Author: Jonathan Dodson

When Prayer Becomes Easy

This a guest blog by Acts 29 pastor, Robert Livingston, who pastors Source Church. Check out how they post corporate prayers and answers to prayer here.

I have never had a difficult time talking with my wife.  I think one of the first things I found attractive about her was how easy it was to talk for hours upon hours and never get bored.  And because of God’s goodness, even after almost 12 years of marriage we still spend most mornings together drinking coffee and talking.  Conversation with her is just so easy.  Talking keeps us close to each other.  Don’t get me wrong, sometimes our talks are difficult as we work through struggles or bicker with each other – but we do talk.

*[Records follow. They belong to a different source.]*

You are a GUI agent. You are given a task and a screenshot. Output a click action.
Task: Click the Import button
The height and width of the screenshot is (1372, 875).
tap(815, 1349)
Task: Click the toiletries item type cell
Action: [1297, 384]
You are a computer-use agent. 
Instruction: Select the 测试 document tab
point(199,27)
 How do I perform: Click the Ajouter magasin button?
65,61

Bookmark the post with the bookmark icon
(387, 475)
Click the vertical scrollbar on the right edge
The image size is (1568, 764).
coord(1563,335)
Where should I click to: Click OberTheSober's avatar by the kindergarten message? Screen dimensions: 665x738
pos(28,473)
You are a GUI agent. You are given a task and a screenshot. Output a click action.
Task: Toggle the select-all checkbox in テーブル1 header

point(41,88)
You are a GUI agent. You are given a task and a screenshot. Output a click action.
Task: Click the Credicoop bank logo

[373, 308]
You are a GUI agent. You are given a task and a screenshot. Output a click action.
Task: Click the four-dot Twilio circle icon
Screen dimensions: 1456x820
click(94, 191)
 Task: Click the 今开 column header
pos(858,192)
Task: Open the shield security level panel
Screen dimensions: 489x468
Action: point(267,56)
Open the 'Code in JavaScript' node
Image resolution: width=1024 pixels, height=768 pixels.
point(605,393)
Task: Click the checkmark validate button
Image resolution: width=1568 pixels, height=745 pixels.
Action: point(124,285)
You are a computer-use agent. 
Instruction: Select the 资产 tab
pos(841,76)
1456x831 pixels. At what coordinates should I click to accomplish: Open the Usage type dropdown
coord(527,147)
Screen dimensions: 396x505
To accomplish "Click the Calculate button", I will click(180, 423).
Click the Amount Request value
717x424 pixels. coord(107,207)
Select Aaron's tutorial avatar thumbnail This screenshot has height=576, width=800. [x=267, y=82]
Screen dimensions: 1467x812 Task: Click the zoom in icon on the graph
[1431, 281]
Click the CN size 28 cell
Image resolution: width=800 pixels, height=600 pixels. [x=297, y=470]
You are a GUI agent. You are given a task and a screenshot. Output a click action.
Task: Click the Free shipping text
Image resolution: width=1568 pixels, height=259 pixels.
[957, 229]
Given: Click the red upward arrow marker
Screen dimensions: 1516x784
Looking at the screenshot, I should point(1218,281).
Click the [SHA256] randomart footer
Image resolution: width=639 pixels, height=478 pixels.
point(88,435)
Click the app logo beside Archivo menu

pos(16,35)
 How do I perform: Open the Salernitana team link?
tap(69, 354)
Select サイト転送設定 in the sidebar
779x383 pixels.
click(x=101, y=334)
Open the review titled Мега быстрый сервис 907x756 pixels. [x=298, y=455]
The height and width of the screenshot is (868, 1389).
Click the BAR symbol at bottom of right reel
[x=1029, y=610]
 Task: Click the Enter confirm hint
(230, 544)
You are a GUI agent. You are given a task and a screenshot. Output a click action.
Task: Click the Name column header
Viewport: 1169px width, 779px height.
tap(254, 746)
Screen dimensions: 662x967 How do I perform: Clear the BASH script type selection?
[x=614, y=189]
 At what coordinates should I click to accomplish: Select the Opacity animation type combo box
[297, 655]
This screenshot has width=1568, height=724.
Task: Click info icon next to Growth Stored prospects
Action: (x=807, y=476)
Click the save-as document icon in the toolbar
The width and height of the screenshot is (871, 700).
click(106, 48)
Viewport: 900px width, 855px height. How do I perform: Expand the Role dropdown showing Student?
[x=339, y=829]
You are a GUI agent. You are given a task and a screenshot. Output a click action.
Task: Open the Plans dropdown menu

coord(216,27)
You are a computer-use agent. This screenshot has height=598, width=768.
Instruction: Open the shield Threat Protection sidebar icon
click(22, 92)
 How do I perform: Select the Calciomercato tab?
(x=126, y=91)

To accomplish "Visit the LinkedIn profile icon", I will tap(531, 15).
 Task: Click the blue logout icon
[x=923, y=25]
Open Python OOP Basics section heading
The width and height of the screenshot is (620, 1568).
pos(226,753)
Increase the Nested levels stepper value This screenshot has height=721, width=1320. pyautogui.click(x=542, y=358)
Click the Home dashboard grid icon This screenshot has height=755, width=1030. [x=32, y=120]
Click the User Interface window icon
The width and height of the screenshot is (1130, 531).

What about talking with God?  It’s called prayer and if you ask most Christians about their prayers you will usually get a garbled, apologetic response that concludes with, “I need to work harder at making time to pray.”  For some reason talking with God is hard for most of us to do.

But there is a time when prayer becomes easy.  For example: when my wife and I lost track of our 5 year old daughter in a sea of people at Disney World late one evening; or the time we got news that a family member had been struck in a head-on collision and was barely hanging on to life.  Prayer was instinctive.  Prayer was the easiest thing in the world in the moments surrounding those events.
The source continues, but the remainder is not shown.